Three major European companies are interested in acquiring a 17 percent stake in DESFA, Greece’s natural gas grid operator. Should this part of what is a wider plan for DESFA’s sale be finalized, then the European Commission is expected to endorse Azeri energy company Socar’s purchase of a 49 percent stake in DESFA.
Socar had originally agreed to acquire a 66 percent stake of DESFA through an international tender before the European Commission intervened and launched an investigation into the deal over various concerns, including energy security, which stalled the process and turned it into a long-running saga.
But the EU executive body appears willing to accept a plan through which Socar will surrender 17 percent of the 66 percent stake it had planned to acquire in DESFA and settle for 49 percent.
According to sources, three candidates, Belgium’s Fluxys, Dutch company Gasunie, and an Italian firm – Infrastrutture Transporto Gas and Snam Rete Gas have both been mentioned – are believed to have recently approached TAIPED, the State Privatization Fund, for the 17 percent stake in DESFA.
A choice and agreement here will need to be reached within days as the validity of a guarantee signed by Socar for completion of the deal within a two-year period expires at the end of this month. The guarantee was supposed to expire in June but was granted a two-month extension, until the end of August, to make up for the time lost as a result of last January’s elections.
The long-delayed DESFA deal’s latest prospects were discussed last week between Production Reconstruction, Environment and Energy Minister Panos Skourletis and Socar Energy Greece’s Managing Director Anar Mammadov.
According to sources, Socar is prepared to accept acquiring a reduced 49 percent of DESFA, but, naturally, for a lower price than the initial amount of 400 million euros offered for a 66 percent equity share.

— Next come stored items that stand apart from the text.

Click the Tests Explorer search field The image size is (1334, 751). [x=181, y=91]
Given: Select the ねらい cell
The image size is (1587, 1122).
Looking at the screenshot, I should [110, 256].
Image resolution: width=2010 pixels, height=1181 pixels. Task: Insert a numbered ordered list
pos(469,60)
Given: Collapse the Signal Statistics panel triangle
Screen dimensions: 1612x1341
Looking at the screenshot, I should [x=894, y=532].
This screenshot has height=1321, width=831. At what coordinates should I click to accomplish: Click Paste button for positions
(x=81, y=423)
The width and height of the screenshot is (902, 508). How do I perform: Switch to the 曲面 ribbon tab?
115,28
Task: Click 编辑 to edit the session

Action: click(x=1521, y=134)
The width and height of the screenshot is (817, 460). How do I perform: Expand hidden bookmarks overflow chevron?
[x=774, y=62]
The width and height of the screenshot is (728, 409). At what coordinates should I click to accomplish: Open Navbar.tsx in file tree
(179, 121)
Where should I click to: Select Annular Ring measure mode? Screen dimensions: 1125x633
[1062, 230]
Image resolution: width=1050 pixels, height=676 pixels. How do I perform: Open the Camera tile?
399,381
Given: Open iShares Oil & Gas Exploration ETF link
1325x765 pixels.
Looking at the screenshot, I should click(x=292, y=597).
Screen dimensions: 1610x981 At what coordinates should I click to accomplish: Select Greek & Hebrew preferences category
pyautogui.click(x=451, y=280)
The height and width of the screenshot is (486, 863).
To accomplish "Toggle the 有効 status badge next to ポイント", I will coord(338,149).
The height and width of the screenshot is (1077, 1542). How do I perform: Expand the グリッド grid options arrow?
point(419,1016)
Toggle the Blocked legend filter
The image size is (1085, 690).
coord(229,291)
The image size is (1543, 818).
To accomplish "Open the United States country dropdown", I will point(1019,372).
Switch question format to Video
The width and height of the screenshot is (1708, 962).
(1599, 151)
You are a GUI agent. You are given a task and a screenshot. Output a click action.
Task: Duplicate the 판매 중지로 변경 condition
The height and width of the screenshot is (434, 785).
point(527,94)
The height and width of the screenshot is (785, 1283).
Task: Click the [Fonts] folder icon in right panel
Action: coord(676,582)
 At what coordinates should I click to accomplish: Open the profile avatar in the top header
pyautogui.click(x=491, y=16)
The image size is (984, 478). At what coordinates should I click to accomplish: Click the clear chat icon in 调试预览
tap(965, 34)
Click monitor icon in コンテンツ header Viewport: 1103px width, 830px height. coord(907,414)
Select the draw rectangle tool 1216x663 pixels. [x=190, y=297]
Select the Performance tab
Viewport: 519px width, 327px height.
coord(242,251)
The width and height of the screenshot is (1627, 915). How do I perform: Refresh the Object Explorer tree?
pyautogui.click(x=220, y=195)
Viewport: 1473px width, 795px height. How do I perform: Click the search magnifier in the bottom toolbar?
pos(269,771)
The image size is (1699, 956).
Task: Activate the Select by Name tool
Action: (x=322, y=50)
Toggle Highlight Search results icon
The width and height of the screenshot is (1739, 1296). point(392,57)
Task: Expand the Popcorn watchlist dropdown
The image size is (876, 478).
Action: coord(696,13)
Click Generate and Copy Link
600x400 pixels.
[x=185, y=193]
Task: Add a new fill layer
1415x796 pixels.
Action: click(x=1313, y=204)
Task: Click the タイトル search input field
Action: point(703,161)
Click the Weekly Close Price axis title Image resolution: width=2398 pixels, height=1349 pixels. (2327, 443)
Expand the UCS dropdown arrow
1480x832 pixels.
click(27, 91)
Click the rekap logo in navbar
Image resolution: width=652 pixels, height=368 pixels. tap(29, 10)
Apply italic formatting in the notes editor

This solution would also satisfy the European Commission, which does not favor the prospect of a non-EU company controlling a majority stake in an EU energy company. Besides the EU energy security issue, the European Commission also wants to avoid setting any legal precedent as Russia’s Gazprom has also displayed an interest in acquiring stakes in the EU energy market.
The agreement for DESFA’s sale was stalled in November 2014, when the European Commission launched its investigation to examine whether the deal complied with EU law.
Socar is a vertically integrated company with interests in production and gas trade, a combination prohibited by EU law, while the Azeri company also holds a 20 percent stake in the TAP (Trans-Adriatic Pipeline) project to primarly carry Azeri natural gas to Europe via two EU member states, Greece and Italy.
Three-way talks between Greek officials representing DESFA, Socar, and the prospective buyers of the Greek gas company’s 17 percent share are expected to begin within the next few weeks.
The 66 percent equity share of DESFA being sold includes stakes held by TAIPED and ELPE (Hellenic Petroleum). ELPE controls a 35 percent stake in the gas company.